Background
Miller was born on 29 June 1923. Her father was a doctor and her mother was a nurse They had met on the Western Front during World War I. She was brought up in Rudgwick, Sussex, England.
Miller was born on 29 June 1923. Her father was a doctor and her mother was a nurse They had met on the Western Front during World War I. She was brought up in Rudgwick, Sussex, England.
She was educated to the age of 17 by tutors and later studied for six months at University of Paris.
She was editor of Queen from 1958 to 1964, and editor of British Vogue from 1964 to 1985. Miller began her career as a secretary. After the war, she worked with MI6 in Germany, and at the Nuremberg Trials.
She rarely spoke about those two years of her life.
She began her journalistic career as a secretary for The Queen, a British society magazine. She also wrote features for the magazine, and ended her time there as features editors
In 1956, she moved to New York where she joined the American version of Vogue as a copywriter. In 1958, The Queen was bought by Jocelyn Stevens and Miller was invited to return to the magazine as editors
She changed the renamed Queen into a magazine for young women rather than one aimed at the older, traditional socialite.

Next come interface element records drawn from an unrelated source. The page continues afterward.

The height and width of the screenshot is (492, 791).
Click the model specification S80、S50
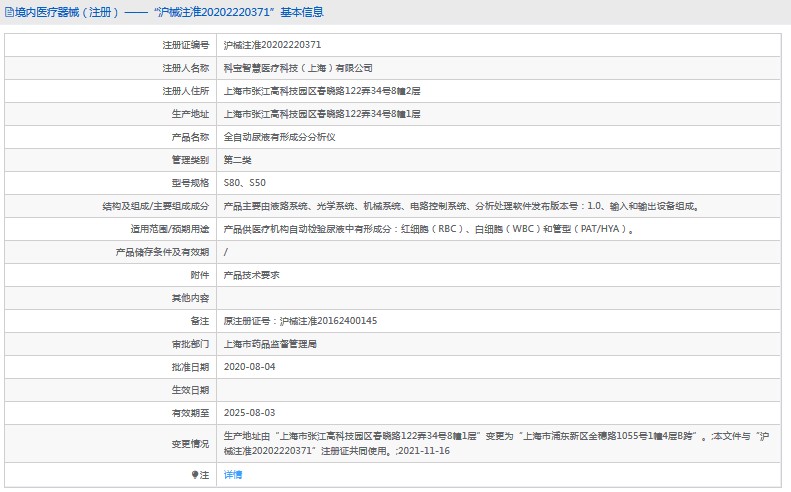point(245,183)
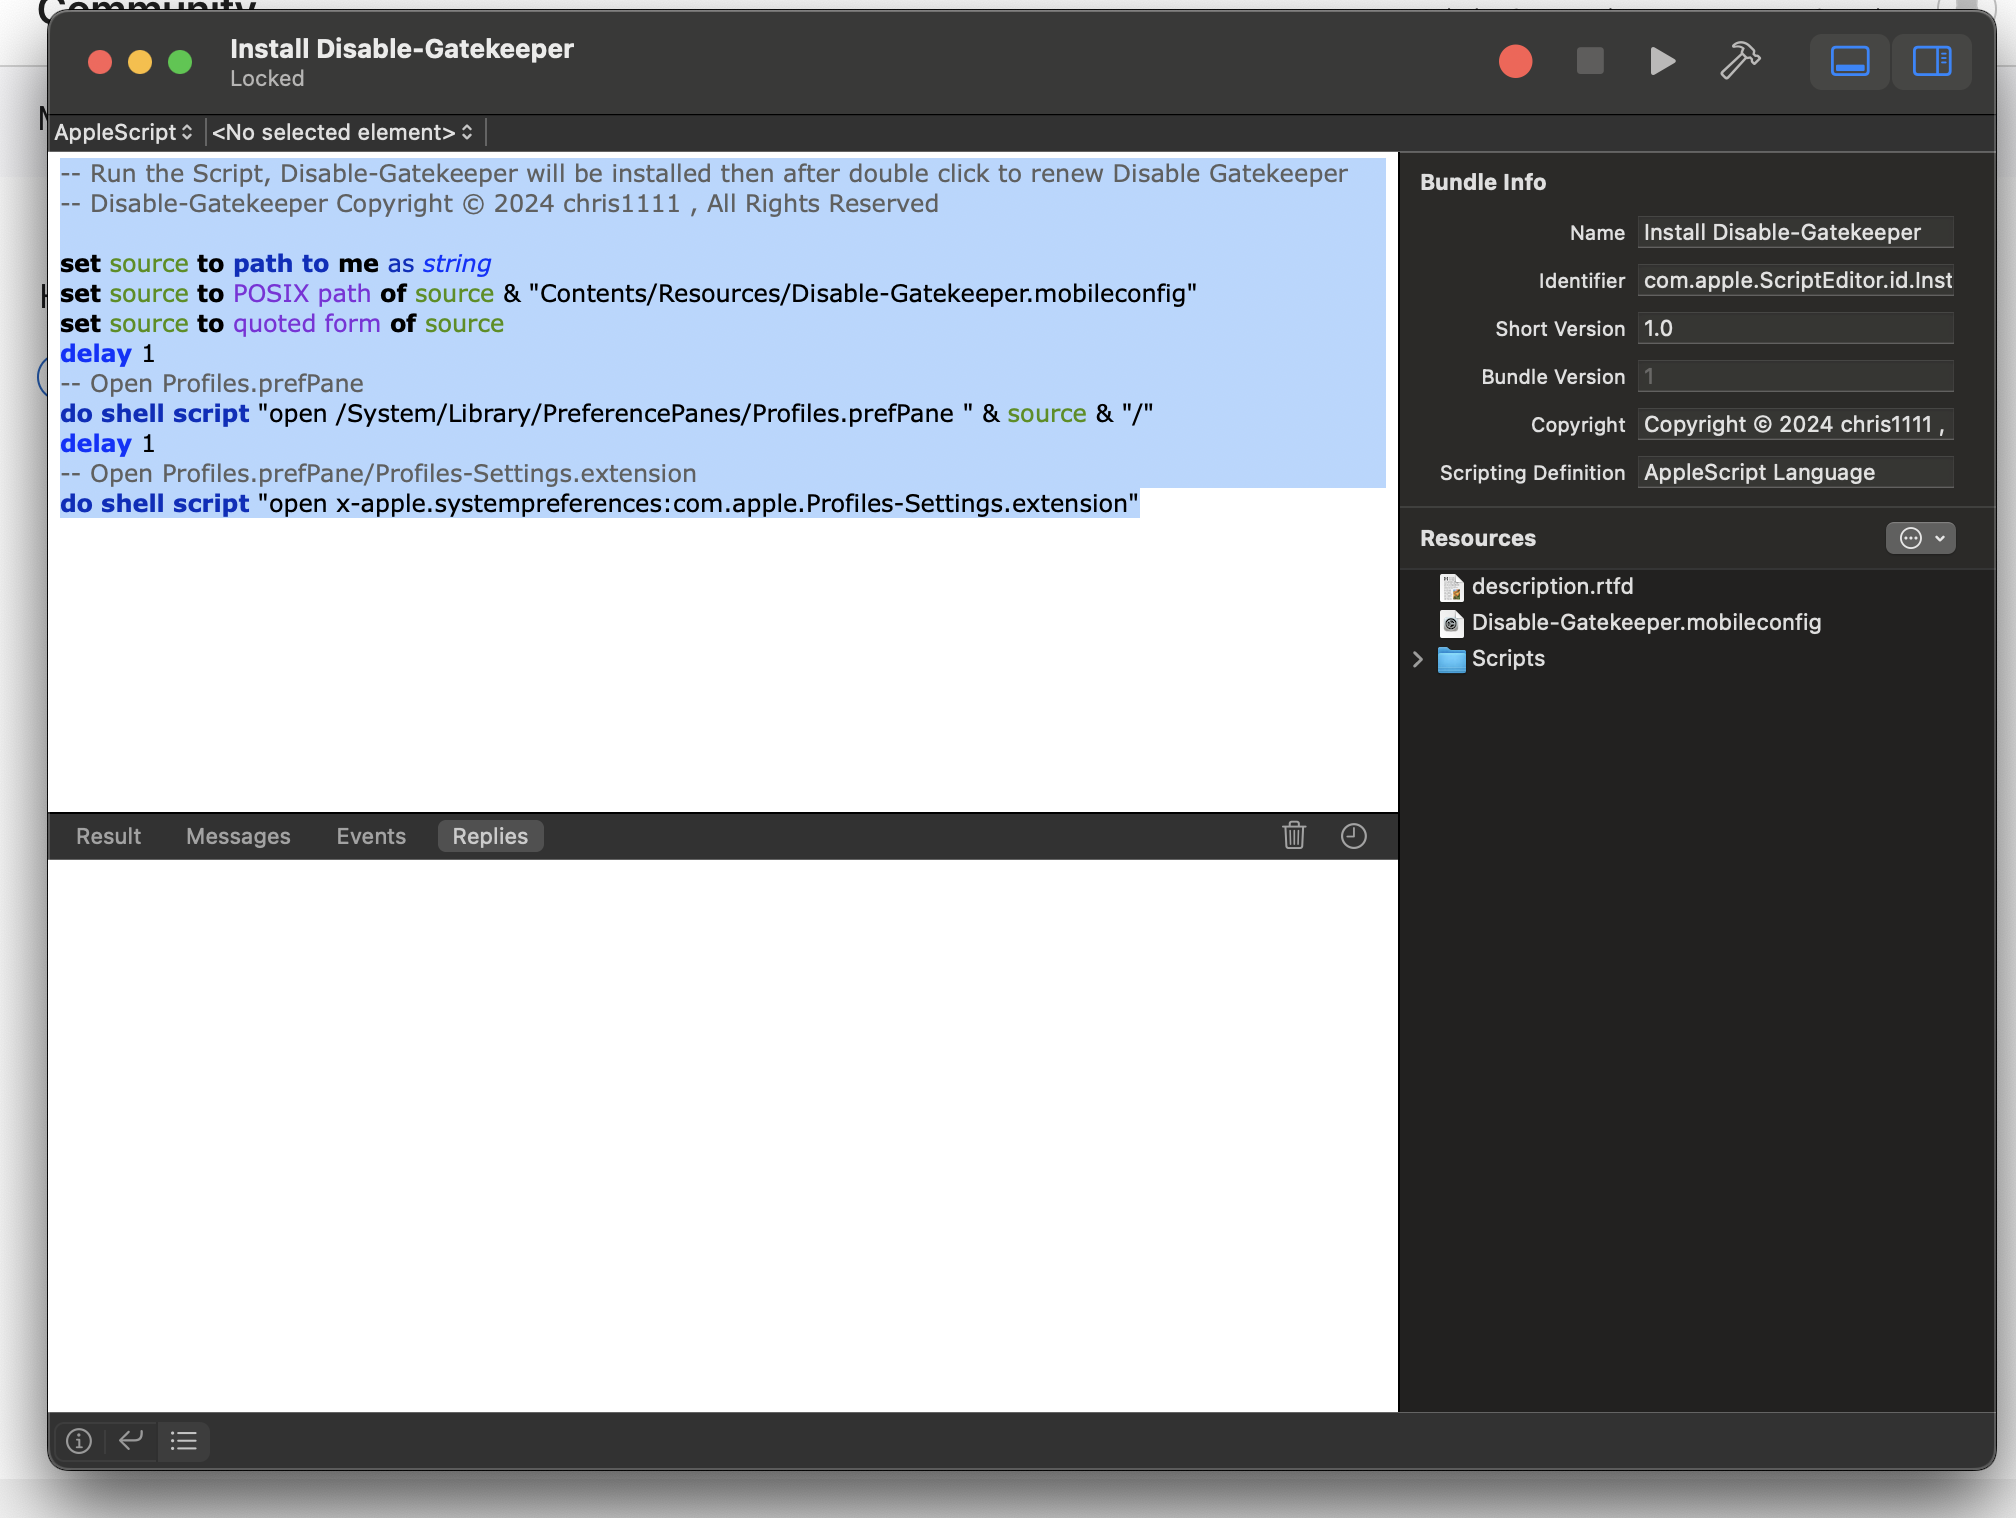Expand the Scripts folder
Screen dimensions: 2016x1518
1418,658
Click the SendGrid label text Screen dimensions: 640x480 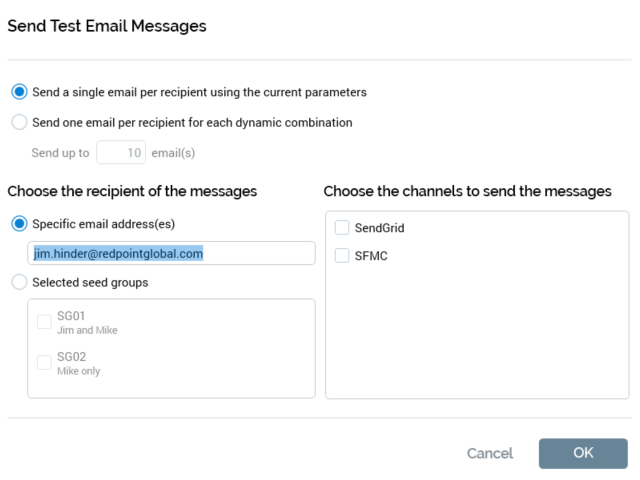[379, 228]
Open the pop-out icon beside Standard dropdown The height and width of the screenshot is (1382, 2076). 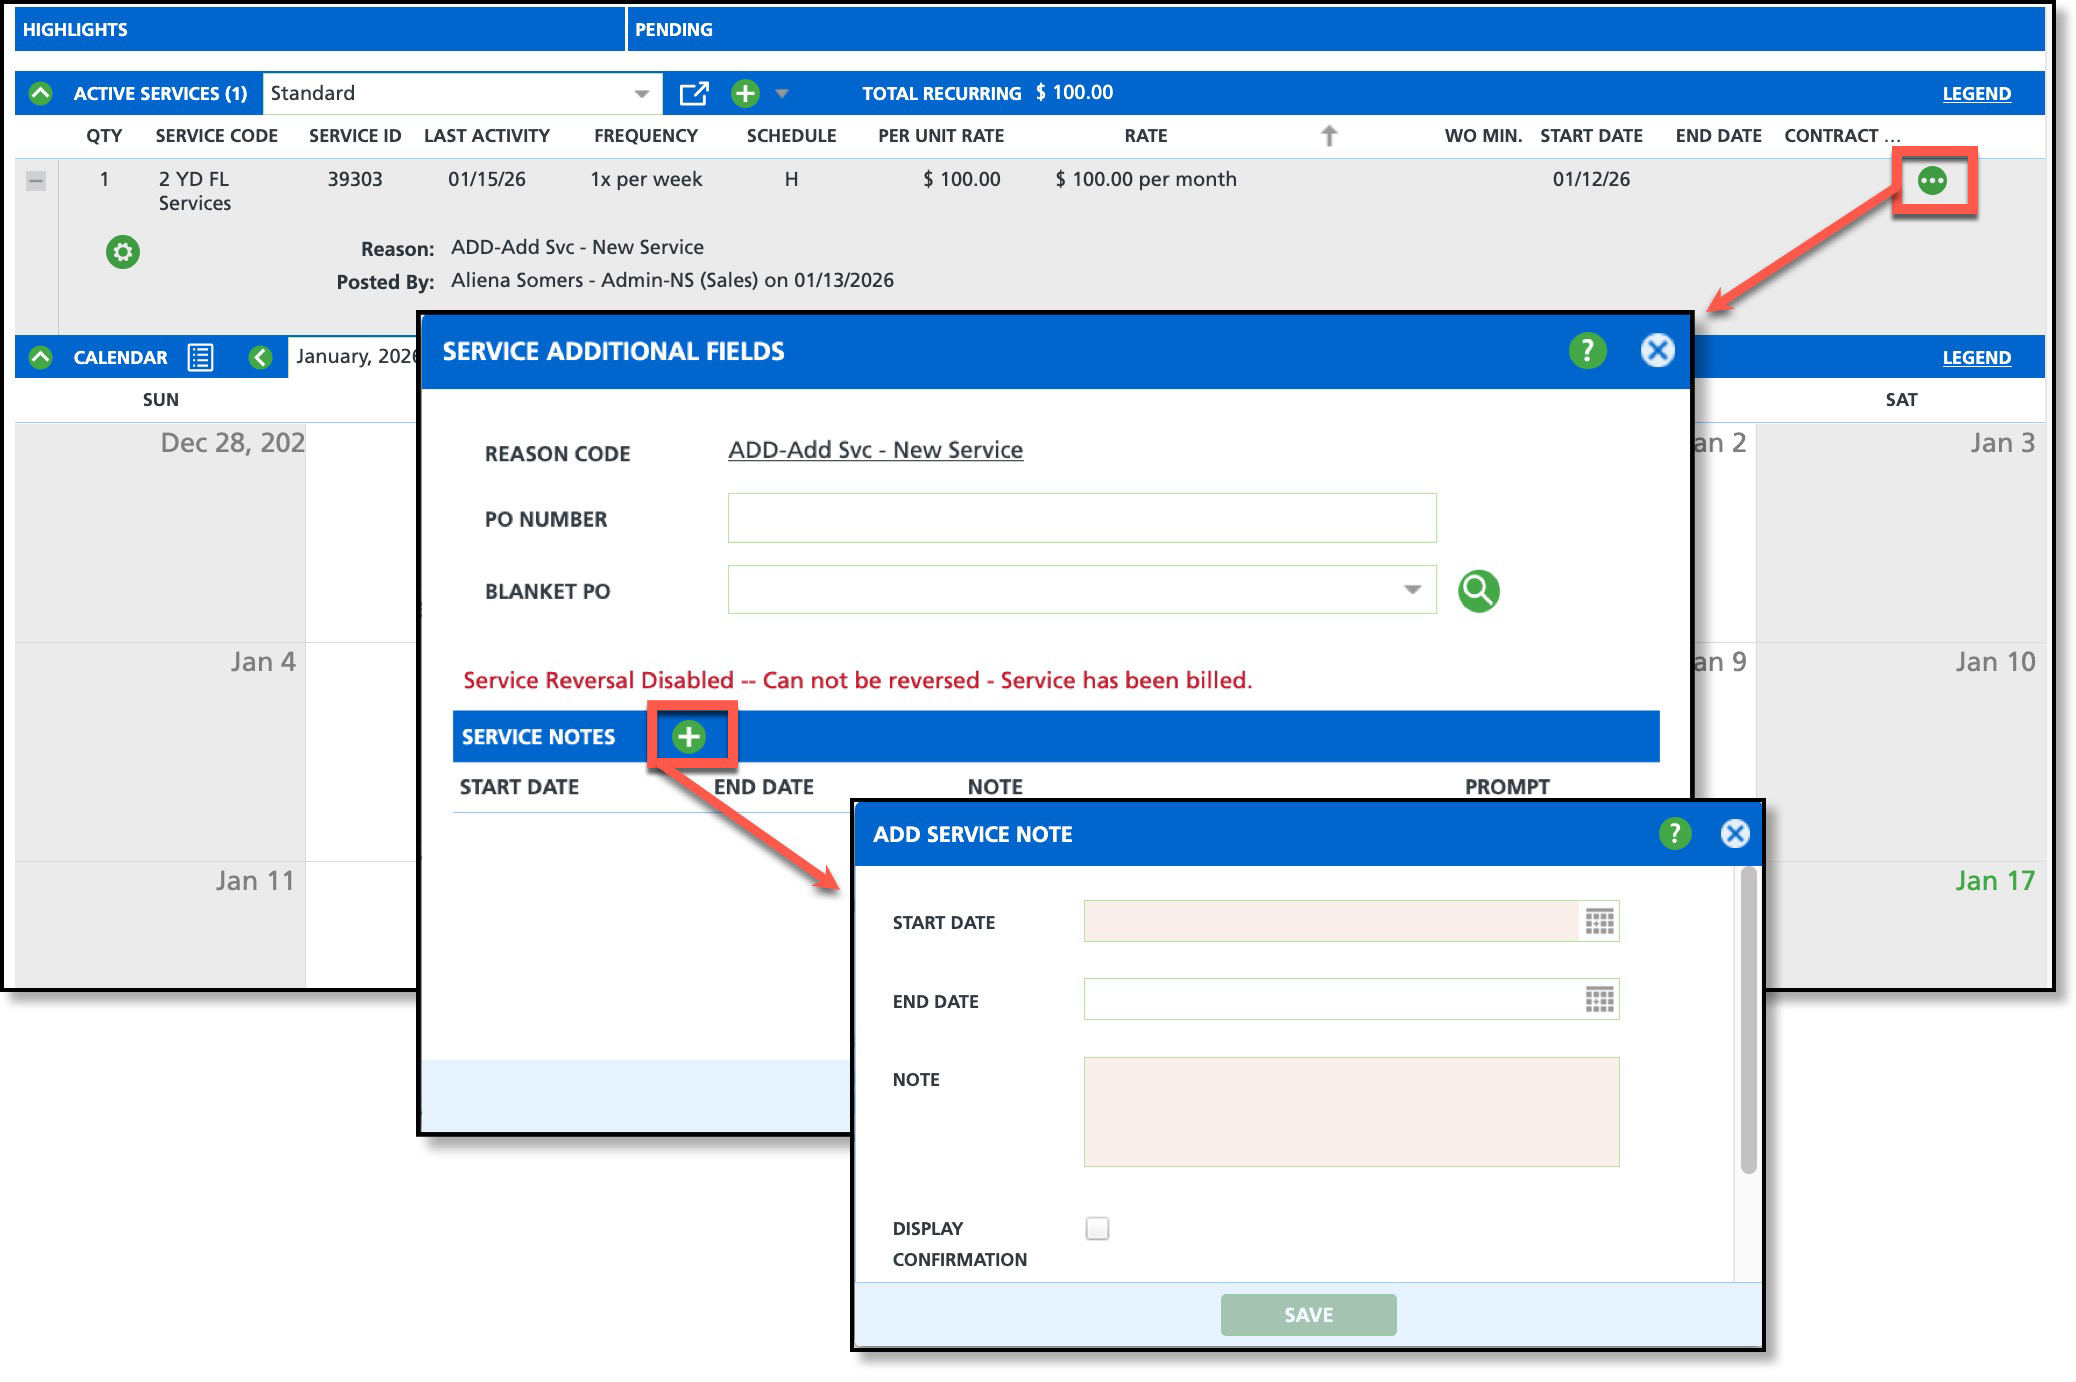click(x=693, y=94)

In 1964, she became editor of British Vogue. Her final issue of the magazine was the largest ever at 470 pages. Under her editorship, the magazine had become "the glossy bible to high-fashion".
She retired in 1984.
After her retirement, Miller, Terence Conran and Jean Muir set up a think tank to serve as a link between the government and the fashion industry. In retirement she lived in a cottage in Wiltshire. She had planned to write a memoir titled Life After a Fashion or Life to the Letter but never completed lieutenant
She died on 21 February 2014.
She also served as a member of the council of the Royal College of Art, a postgraduate institution in London specialising in art and design.